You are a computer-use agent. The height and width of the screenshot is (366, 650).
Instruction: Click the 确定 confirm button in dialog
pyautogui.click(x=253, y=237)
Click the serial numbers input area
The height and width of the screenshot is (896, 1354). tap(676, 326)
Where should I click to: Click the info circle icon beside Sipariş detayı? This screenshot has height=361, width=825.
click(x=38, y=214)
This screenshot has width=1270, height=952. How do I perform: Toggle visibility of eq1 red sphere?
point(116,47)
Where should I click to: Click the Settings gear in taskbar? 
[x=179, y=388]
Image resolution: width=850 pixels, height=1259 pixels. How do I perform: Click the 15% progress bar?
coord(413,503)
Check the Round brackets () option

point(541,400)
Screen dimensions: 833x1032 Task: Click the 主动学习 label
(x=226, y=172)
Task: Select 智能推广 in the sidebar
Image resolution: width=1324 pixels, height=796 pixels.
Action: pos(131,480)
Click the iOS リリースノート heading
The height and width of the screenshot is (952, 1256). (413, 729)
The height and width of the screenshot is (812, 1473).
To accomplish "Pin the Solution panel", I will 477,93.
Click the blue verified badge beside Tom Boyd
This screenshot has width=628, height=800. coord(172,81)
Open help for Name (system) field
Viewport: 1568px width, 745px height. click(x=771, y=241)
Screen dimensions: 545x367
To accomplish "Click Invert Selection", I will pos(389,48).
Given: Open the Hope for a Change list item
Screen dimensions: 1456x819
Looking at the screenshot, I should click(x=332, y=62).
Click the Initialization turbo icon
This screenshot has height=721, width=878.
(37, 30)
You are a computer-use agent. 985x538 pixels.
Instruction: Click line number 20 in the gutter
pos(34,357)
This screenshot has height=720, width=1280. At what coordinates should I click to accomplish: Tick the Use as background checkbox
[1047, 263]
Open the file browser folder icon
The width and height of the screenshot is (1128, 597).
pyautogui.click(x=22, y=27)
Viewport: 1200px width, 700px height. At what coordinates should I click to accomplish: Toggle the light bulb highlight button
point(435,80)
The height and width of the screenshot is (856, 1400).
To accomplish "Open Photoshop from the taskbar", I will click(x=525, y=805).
────
◆ WHAT IS ASKED: Quote each of the rows above word for word.

◆ ANSWER TO THIS PROBLEM:
You are a computer-use agent. The height and width of the screenshot is (366, 650).
Instruction: Click the 确定 confirm button in dialog
pyautogui.click(x=253, y=237)
Click the serial numbers input area
The height and width of the screenshot is (896, 1354). tap(676, 326)
Where should I click to: Click the info circle icon beside Sipariş detayı? This screenshot has height=361, width=825.
click(x=38, y=214)
This screenshot has width=1270, height=952. How do I perform: Toggle visibility of eq1 red sphere?
point(116,47)
Where should I click to: Click the Settings gear in taskbar? 
[x=179, y=388]
Image resolution: width=850 pixels, height=1259 pixels. How do I perform: Click the 15% progress bar?
coord(413,503)
Check the Round brackets () option

point(541,400)
Screen dimensions: 833x1032 Task: Click the 主动学习 label
(x=226, y=172)
Task: Select 智能推广 in the sidebar
Image resolution: width=1324 pixels, height=796 pixels.
Action: pos(131,480)
Click the iOS リリースノート heading
The height and width of the screenshot is (952, 1256). (413, 729)
The height and width of the screenshot is (812, 1473).
To accomplish "Pin the Solution panel", I will 477,93.
Click the blue verified badge beside Tom Boyd
This screenshot has width=628, height=800. coord(172,81)
Open help for Name (system) field
Viewport: 1568px width, 745px height. click(x=771, y=241)
Screen dimensions: 545x367
To accomplish "Click Invert Selection", I will pos(389,48).
Given: Open the Hope for a Change list item
Screen dimensions: 1456x819
Looking at the screenshot, I should click(x=332, y=62).
Click the Initialization turbo icon
This screenshot has height=721, width=878.
(37, 30)
You are a computer-use agent. 985x538 pixels.
Instruction: Click line number 20 in the gutter
pos(34,357)
This screenshot has height=720, width=1280. At what coordinates should I click to accomplish: Tick the Use as background checkbox
[1047, 263]
Open the file browser folder icon
The width and height of the screenshot is (1128, 597).
pyautogui.click(x=22, y=27)
Viewport: 1200px width, 700px height. At what coordinates should I click to accomplish: Toggle the light bulb highlight button
point(435,80)
The height and width of the screenshot is (856, 1400).
To accomplish "Open Photoshop from the taskbar", I will click(x=525, y=805).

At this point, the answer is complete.